## SET TASKS:
**A)** Return the stretch of the probability text from "D2.1 Use mathematical" through "ball at recess.", copied word for word.
**B)** Report every line of the entries that contains the string "window", with matches case-sensitive.

## EXCERPTED TEXT:
--------------------

D2.1 Use mathematical language, including the terms “impossible”, “unlikely”, “equally likely”, “likely”, and “certain”, to describe the likelihood of events happening, and use that likelihood to make predictions and informed decisions.
Skill: Using Mathematical Vocabulary to Express the Probability of an Event Occurring
In the primary grades, students develop probabilistic thinking on a daily basis through the learning of certain words or phrases that describe the frequency or likelihood of certain events, for example:
- We always have Saturday and Sunday off from school.
- It's possible I'll play ball at recess.
- It's unlikely to rain today.
Students also develop an understanding of the concepts of variability and chance by conducting simple probability experiments. Although their understanding of theoretical probability is still in its beginning stages, they can recognize, for example, that by spinning the needle on a spinner that is divided into thirds, there is a 1 in 3 chance that the needle will land on the third that is red.
Source: translated from Guide d’enseignement efficace des mathématiques, de la 4e à la 6e année, Traitement des données et probabilité, p. 128.
In Kindergarten, one of the first manifestations of the meaning of variability occurs when pupils are able to indicate whether it is certain, possible or impossible that a given event will occur (for example, It is impossible that cows start to fly). Some young students find it very difficult to do this. For many, what is possible becomes certain. For example, if the teacher tells them that it is possible that they will bring their dog to class the next day, the students will be very disappointed if this does not happen, since in their minds, it is certain that the teacher will bring it. They must understand that if an event is possible, it is likely to happen as not happen. Other students have difficulty distinguishing between what has never happened and what may never happen. For them, if an event has never happened, it is impossible. For example, they may think it's impossible for them to go a whole night without sleep because they've never done it. However, such an event is not impossible.
Source: translated from Guide d’enseignement efficace des mathématiques, de la 4e à la 6e année, Traitement des données et probabilité, p. 132-133.
Probability can be represented on a continuum from impossible to certain, each term qualifying the degree of probability: impossible, unlikely, equally likely, very likely and certain.
Skill: To Make Predictions and Informed Decisions
In the Data strand, the inquiry process is the preferred problem-solving approach. This approach fosters critical probabilistic thinking by encouraging students to formulate conclusions from data collected in probability experiments and to question their intuition about the probability of the outcomes. Such an approach helps to avoid the development of some of the misconceptions about probability that are too often found in both students and adults.

--------------------

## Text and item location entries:

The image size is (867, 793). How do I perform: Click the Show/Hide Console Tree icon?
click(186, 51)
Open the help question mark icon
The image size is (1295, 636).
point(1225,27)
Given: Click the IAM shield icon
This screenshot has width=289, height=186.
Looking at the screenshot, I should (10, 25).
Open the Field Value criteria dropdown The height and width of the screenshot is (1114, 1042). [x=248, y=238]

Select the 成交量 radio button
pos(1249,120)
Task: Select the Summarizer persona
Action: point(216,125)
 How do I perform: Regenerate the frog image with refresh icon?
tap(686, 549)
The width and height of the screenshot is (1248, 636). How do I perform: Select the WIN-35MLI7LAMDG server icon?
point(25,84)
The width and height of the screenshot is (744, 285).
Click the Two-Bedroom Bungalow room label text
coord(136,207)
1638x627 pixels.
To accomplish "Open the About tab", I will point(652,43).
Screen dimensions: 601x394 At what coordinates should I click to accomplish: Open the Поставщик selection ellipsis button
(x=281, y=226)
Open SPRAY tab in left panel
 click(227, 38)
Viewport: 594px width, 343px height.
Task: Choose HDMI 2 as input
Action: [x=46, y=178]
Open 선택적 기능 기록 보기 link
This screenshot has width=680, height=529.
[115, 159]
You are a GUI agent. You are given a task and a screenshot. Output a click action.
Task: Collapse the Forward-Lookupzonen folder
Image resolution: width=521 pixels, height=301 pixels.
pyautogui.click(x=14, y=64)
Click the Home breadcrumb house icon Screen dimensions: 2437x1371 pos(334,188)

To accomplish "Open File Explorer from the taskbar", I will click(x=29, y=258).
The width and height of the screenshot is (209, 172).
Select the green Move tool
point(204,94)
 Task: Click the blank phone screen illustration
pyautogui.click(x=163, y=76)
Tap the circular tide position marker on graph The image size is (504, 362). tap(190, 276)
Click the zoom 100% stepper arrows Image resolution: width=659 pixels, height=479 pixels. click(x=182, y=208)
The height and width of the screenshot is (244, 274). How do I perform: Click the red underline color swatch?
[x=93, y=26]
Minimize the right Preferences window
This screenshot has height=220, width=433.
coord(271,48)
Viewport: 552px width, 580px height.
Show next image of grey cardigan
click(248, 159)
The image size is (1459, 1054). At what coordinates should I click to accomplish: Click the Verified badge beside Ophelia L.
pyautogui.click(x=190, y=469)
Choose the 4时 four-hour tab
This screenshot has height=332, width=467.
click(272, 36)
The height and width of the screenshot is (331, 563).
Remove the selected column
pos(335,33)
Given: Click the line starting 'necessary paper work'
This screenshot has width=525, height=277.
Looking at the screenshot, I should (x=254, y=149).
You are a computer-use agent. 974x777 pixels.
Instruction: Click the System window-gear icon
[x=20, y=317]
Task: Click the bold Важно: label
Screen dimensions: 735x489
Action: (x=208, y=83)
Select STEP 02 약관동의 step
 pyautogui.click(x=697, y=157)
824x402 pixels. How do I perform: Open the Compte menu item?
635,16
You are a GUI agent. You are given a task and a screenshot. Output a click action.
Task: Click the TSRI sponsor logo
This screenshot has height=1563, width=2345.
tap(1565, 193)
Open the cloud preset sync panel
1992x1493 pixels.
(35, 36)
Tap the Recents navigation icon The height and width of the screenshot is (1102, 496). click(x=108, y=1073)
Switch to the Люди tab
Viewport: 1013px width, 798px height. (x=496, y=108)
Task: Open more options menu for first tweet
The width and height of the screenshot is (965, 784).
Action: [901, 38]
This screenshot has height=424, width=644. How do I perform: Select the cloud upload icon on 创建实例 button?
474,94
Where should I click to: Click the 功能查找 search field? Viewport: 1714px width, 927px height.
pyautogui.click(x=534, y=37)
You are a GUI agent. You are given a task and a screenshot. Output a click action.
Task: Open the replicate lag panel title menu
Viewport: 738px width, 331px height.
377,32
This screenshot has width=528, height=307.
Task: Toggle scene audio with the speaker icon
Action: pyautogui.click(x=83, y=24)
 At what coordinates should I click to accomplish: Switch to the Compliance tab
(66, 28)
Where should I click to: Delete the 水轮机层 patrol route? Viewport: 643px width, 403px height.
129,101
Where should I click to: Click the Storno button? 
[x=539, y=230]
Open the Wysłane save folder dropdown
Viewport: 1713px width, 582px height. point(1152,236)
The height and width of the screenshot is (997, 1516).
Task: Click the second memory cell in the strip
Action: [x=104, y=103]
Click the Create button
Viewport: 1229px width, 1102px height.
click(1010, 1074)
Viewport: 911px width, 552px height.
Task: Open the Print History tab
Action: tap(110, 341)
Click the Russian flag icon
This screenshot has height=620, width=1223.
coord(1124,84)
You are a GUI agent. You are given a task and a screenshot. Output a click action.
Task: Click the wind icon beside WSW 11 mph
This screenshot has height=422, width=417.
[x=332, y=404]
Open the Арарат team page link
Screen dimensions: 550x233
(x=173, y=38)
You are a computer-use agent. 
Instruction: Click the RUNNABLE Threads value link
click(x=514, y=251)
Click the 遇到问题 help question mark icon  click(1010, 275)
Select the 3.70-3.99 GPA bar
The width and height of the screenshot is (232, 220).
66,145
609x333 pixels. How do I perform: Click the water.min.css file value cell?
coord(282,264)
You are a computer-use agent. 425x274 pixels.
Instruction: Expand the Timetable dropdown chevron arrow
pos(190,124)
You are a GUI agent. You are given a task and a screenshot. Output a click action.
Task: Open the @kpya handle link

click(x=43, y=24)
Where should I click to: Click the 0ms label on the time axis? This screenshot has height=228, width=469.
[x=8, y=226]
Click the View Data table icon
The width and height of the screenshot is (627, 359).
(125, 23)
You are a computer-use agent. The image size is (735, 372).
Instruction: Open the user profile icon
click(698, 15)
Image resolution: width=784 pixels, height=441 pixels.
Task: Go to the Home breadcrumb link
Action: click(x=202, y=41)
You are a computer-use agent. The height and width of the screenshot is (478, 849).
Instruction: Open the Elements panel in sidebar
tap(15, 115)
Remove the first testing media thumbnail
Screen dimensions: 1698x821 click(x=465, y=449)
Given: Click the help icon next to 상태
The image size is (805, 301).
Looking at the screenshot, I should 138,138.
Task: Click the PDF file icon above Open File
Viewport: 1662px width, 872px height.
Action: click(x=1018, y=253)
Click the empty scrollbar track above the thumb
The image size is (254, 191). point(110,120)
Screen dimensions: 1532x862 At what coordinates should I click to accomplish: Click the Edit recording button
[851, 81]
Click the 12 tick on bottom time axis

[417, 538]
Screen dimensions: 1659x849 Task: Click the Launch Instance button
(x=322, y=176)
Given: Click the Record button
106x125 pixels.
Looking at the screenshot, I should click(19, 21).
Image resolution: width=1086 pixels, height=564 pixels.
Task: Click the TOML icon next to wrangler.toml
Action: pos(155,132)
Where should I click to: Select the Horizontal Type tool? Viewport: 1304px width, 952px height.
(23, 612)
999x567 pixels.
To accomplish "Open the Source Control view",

--------------------

## TASK-BY-TASK SOLUTIONS:
**A)**
D2.1 Use mathematical language, including the terms “impossible”, “unlikely”, “equally likely”, “likely”, and “certain”, to describe the likelihood of events happening, and use that likelihood to make predictions and informed decisions.
Skill: Using Mathematical Vocabulary to Express the Probability of an Event Occurring
In the primary grades, students develop probabilistic thinking on a daily basis through the learning of certain words or phrases that describe the frequency or likelihood of certain events, for example:
- We always have Saturday and Sunday off from school.
- It's possible I'll play ball at recess.

**B)**
Minimize the right Preferences window
Instruction: Click the System window-gear icon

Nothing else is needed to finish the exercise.